TASK REQUIREMENTS:
**a)** In the post on 1950s science fiction and horror films, explain in one to three sentences how Project Moon Base came to be released as a film.
**b)** Pick up the post on 1950s science fiction and horror films after its last sentence and continue it.

DOCUMENT PASSAGE:
══════════

Sunday, April 21, 2024

 Some Sci-fi/horror from the 1950s.

Project Moon Base (1953), directed by Richard Talmadge. The story of the first moon base was supposed to be a TV series in the early fifties, but it did not make the cut and so producers pieced pieces of the TV episodes together and came up with this film. It has its charms – a person walking on the ceiling of the space station, a sign saying “Don’t Walk on the Walls,” and some nifty special effects of docking in outer space. The acting is pretty bad, and the ending calls up thoughts of Adam and Eve. We also have a woman as Commander, and, even more surprisingly, a woman as President of the United States. Of course, we also have agents of a foreign country (guess which one) who wish to destroy America’s Space Station. This one is not particularly well filmed or acted, but somehow it manages to overcome its liabilities. Taken in the right spirit, it is fun.

 

The Magnetic Monster (1953, directed by Curt Siodmak and Herbert L. Strock. This is an intelligent low budget science fiction film about the dangers of nuclear radiation; here it runs amok. We have no giant insects or oversize robots or creatures from the deep. What we have is an atomic isotope that devours energy and doubles its size every 12 hours. If not stopped, this thing will send earth spinning out of control and way into space. The end! Trying to solve the mystery of how to get rid of this thing are Jeffrey Stewart (Richard Carlson) and his colleague Dan (King Donovan) who work for the Office of Scientific Investigation. What they learn is that the only way to rid the world of this thing is for them to take it to Nova Scotia. I’m not kidding – Nova Scotia. Canada’s maritime province saves the world. What could be better? The spectacular climax here is actually lifted from the 1934 German film, Gold, directed by Karl Hartl. This is an earnest little film that somehow works. It also can claim to initiate a cycle of films about the dangers of nuclear research. The early scene in the appliance store is fun. Also fun is the large computer that assists the scientists; it is called MANIAC.

 

Stranger from Venus (1954), directed by Burt Balaban. Made just three years after Robert Wise’s The Day the Earth Stood Still, Stranger from Venus revisits the story of an alien come to earth to warn the people of earth to cease and desist when it comes to nuclear bombs. Unlike the earlier film, this one has a miniscule budget, hardly any special effects, and a cast of humans who prove their ignorance and stupidity. The Stranger here is a man without a name (Helmut Dantine) who has the power to heal, and who likes gardening. What’s not to like. He also seems to have a force field around him that impedes people from touching him, that is all people with the exception of Susan North (Patricia Neal – yes, she was in The Day the Earth Stood Still too). Susan can embrace and even kiss this stranger with a green thumb. Most of the action takes place in an out-of-the-way English pub. Why the alien decided to drop in to this place remains unclear, but he is not going to save humankind from a lonely pub in the “wilds” of England. The film is noteworthy precisely because of its lack of production flourishes and for its earnestness. Oh, and for its unflattering picture of our species.

══════════

MATERIAL SHOWN:

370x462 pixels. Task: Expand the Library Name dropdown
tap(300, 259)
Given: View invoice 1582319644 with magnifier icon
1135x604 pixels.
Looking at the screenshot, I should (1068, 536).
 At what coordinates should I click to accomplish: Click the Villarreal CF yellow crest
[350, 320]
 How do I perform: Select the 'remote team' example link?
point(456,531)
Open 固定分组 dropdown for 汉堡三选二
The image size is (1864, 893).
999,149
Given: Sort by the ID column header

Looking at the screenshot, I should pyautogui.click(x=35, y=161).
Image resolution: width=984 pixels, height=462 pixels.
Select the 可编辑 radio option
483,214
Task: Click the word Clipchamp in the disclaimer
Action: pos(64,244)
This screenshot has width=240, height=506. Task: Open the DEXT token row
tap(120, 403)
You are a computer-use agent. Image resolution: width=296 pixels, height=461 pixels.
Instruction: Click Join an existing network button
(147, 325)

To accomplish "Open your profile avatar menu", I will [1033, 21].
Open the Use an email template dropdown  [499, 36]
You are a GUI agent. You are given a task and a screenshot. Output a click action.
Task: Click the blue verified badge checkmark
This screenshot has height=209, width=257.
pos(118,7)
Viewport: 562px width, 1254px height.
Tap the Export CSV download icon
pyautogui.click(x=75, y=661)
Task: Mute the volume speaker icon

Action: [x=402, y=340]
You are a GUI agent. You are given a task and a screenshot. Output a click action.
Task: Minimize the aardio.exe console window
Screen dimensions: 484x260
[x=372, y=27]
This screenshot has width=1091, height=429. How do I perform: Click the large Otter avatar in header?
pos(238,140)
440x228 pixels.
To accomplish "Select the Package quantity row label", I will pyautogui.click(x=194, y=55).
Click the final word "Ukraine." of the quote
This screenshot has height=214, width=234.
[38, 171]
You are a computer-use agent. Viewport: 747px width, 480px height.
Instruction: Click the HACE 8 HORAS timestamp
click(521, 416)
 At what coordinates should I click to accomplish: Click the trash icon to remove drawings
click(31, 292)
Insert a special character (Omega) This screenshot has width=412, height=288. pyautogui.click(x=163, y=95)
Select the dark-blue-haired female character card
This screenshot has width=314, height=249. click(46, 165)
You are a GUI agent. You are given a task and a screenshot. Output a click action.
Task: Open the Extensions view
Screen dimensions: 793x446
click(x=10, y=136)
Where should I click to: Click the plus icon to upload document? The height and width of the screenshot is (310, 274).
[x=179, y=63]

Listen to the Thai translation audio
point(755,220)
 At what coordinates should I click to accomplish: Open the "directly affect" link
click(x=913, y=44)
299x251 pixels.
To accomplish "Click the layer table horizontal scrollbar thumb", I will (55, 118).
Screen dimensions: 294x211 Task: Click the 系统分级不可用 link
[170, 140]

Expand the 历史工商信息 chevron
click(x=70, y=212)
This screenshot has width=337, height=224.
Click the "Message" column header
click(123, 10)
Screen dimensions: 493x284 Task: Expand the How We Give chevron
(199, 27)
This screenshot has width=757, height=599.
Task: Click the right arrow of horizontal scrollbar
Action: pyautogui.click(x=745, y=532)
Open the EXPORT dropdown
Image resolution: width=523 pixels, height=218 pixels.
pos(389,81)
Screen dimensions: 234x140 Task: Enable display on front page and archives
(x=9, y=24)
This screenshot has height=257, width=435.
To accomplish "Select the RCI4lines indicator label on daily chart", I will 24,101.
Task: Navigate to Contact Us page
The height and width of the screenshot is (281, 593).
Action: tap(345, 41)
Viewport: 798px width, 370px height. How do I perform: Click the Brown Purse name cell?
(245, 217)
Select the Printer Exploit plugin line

══════════

EXPECTED RESPONSES:
**a)** Project Moon Base was supposed to be a TV series about the first moon base in the early fifties, but it did not make the cut. The producers then pieced parts of the TV episodes together and came up with the film.

**b)**
Them! (1954), directed by Gordon Douglas. This is one of the best known Sci-fi/horror films of the 1950s, and for good reason. The production values are excellent, the creatures impressively believable, the characters interesting, and the locations nice. The films opening with the little girl wandering the desert, unable to talk, vacant and then that sound, so chilling. The creatures, by the way, are large ants, and the film lets us know quite a bit about ants and their ways. The ants are large because – you knew this – of atomic testing back in the 1940s. This film is one of many in the 50s that dealt with the atomic bomb and the consequences of radiation. It is also one of the best ones. Edmund Gwenn as Dr. Harold Medford gives a great performance as the person who, along with his daughter Patricia (Joan Weldon), who is also a doctor, figures out what is going on. He also delivers the sobering news that humanity is in a precarious situation now that the nuclear genie has been loosed. Other stalwarts in the cast include James Whitmore, James Arness, Olin Howland, Dub Taylor, Walter Coy, Sean McClory, Fess Parker, Sheb Wooley, Dick York, Jack Perrin, Leonard Nimoy, and Willis Boucher, familiar faces all. Sidney Hickox is the cinematographer, and his work here is sharp and impressive.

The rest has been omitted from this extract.